08 Maio 2014 - Camila Dalla Pozza Pereira
No
domingo, dia 04 de maio, o programa Fantástico, da rede Globo, exibiu uma reportagem
acerca da correção da redação do Enem. Dez jornalistas prestaram a última
edição do exame com a tarefa de, na prova de produção textual, zerarem por
impropérios e deboches, por escreverem menos de sete linhas, por enviarem
mensagens aos corretores, por ferirem a norma do uso formal da língua, por
cometerem incoerência externa e por copiarem trechos dos textos motivadores
e/ou de questões.
A
jornalista que comandou a matéria convidou professores de cursos de Letras de
quatro estados para corrigirem e discutirem esses dez textos a fim de comparar
as notas dadas por eles e pela banca corretora do Enem, o que é um certo
“milagre”, pois quando trata-se de educação, língua e linguagem, quem menos a
grande mídia ouve são professores de ensino básico e do ensino universitário,
alunos de pós-graduação em Linguística e/ou em Linguística Aplicada e
linguistas e linguísticas aplicados, isto é, pessoas especializadas nessas
áreas.
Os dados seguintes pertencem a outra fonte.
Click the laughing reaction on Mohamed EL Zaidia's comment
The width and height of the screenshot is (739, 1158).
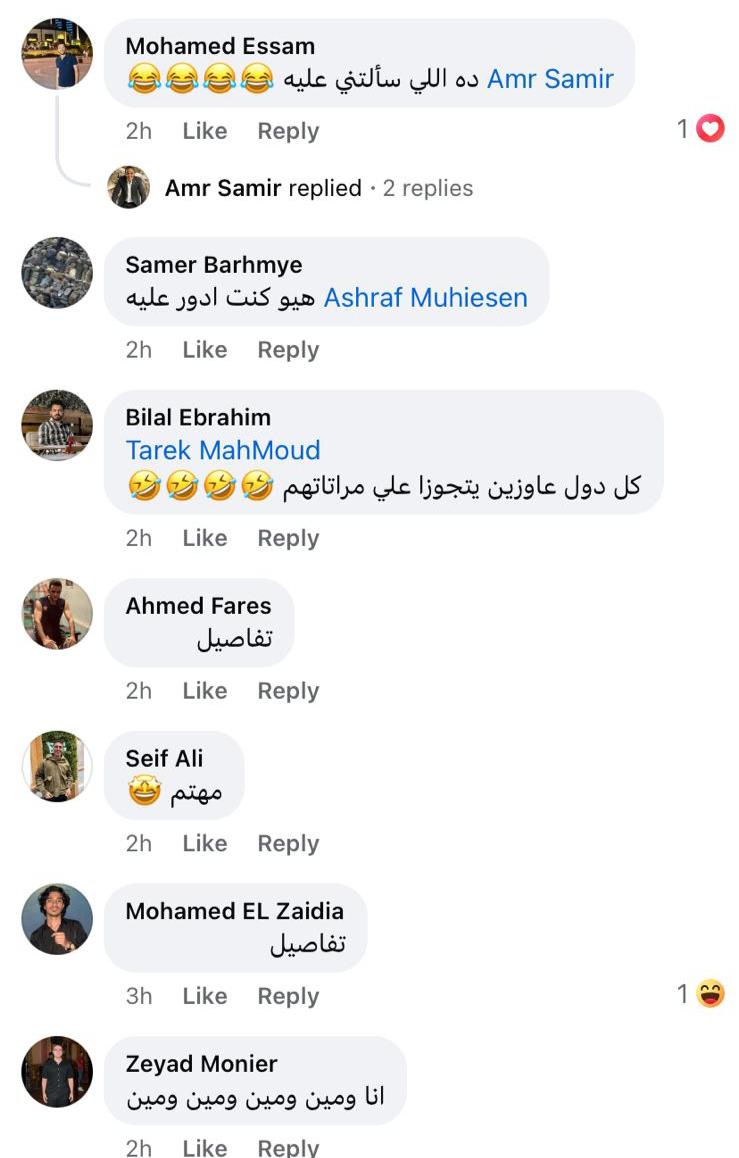(x=709, y=994)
Infelizmente e normalmente vemos, ouvimos e lemos economistas e os
próprios jornalistas (alguns, com todos respeito aos que possuem uma postura
mais crítica em relação a isso) abordarem questões de ensino de língua e
educação linguística quando eles não são especialistas no assunto.
Voltando
à reportagem, destas dez redações, quatro foram anuladas pelos professores
consultados e pela banca corretora do Enem: uma continha o hino de um time de
futebol, a segunda teve um parágrafo escrito por meio da “língua do P”, a
terceira por conter um recado em tom de deboche ao corretor e a quarta por trazer
vários trechos de músicas que falam sobre bebidas alcoólicas, já que o tema da
redação do Enem 2013 foi os efeitos da implementação da Lei Seca no Brasil.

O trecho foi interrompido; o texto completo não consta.